Directions for this task>
All records are to be reproduced verbatim, with images omitted.

Saved entries>
▼▼▼

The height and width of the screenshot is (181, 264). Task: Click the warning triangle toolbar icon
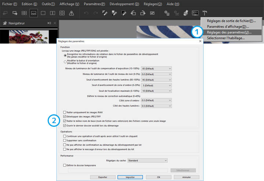[x=71, y=13]
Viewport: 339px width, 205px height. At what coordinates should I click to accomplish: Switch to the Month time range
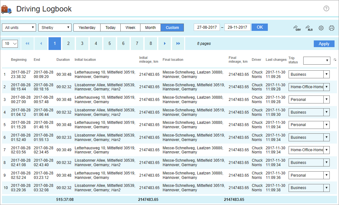pos(150,28)
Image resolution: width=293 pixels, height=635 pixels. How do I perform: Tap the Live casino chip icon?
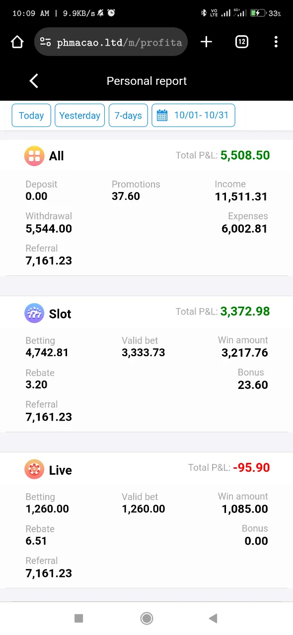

▲▲▲

Response to this task>
The height and width of the screenshot is (181, 264). Task: Click the warning triangle toolbar icon
[x=71, y=13]
Viewport: 339px width, 205px height. At what coordinates should I click to accomplish: Switch to the Month time range
pos(150,28)
Image resolution: width=293 pixels, height=635 pixels. How do I perform: Tap the Live casino chip icon?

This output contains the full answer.